So today is the 10th Anniversary since my beloved 'Granma' left us for a better place.
She was one in a million. A lady, a powerhouse, an intellect. She was able to adapt with the times loving her mobile phone, the internet, her email account. I was honoured that she agreed to give me away on my wedding day.
She'd go to the library and research school projects. She helped me through my A Levels. She caught three trains with me to Leeds and sat waiting for four hours during my University interview. She was at the end of the phone every night on my way home from work. She hated the 'fish dinner' at McDonalds. She cracked one liners when you least expected.
She taught me so much and I can only aspire to become a small part of the wonderful woman she was.
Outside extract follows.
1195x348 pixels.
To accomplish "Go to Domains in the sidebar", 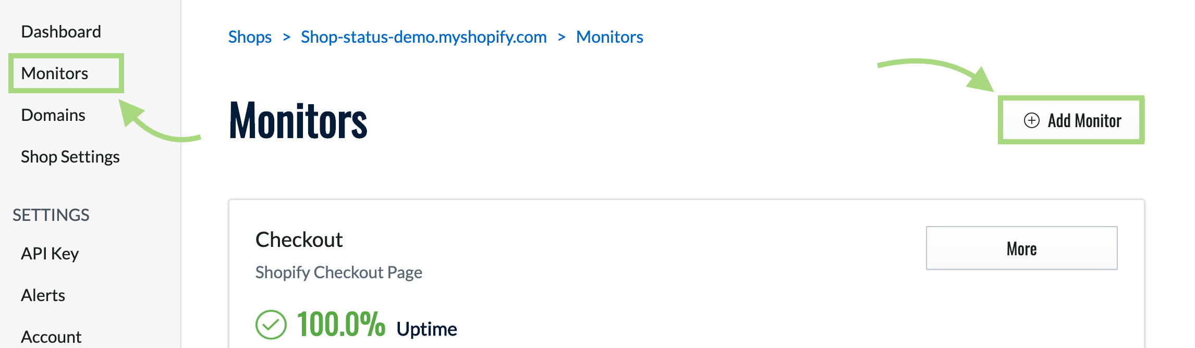I will point(53,115).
She taught me the attitude and phrase 'you've just got to get on with it' and she'd probably chastise me for going on now and being emotional instead of getting to the point.
The point is, 10 years. How? It seems forever and a day since I held her in my arms and yet 10 years seems to have also flown by. Can it really be 10 whole years?
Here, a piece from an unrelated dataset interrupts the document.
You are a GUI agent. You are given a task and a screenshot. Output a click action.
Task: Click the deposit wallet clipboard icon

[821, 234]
Her anniversary got me thinking that actually, despite doubting I would ever cope without her, I have survived 10 years. And then I got thinking, how, but the answer was quickly clear.
I have her all around me. I drink my tea from her mug every morning. I use her tweezers to shape my brows. Her photo is next to my bed. My keepsake box of her bits of tat jewellery are next to my dressing table mirror. Her cards to me are tucked in the door of my toiletries cupboard. I still wear a cardigan she bought me for my 21st! The crystal she bought for my 30th is on my dressing table - in fact I could go on and on and on.
I've never visited her grave and never will. I still prefer to think she is across in Liverpool waiting for my phone call each evening. My keepsakes of my time with her and her time with us are not only wonderful reminders of her but also a huge comfort when I miss her most.
We sell keepsake boxes for all kinds of occasions and scenerios but sometimes we focus on the box, not the contents and not the power and comfort they can provide.
Keepsakes are so important and my Granma's are my ultimate treasures.
If I could say one thing to you tonight Granma I'd say "I've loved you with every breath this last ten years, here are your beautiful Great-Grandchildren, please keep smiling down on them."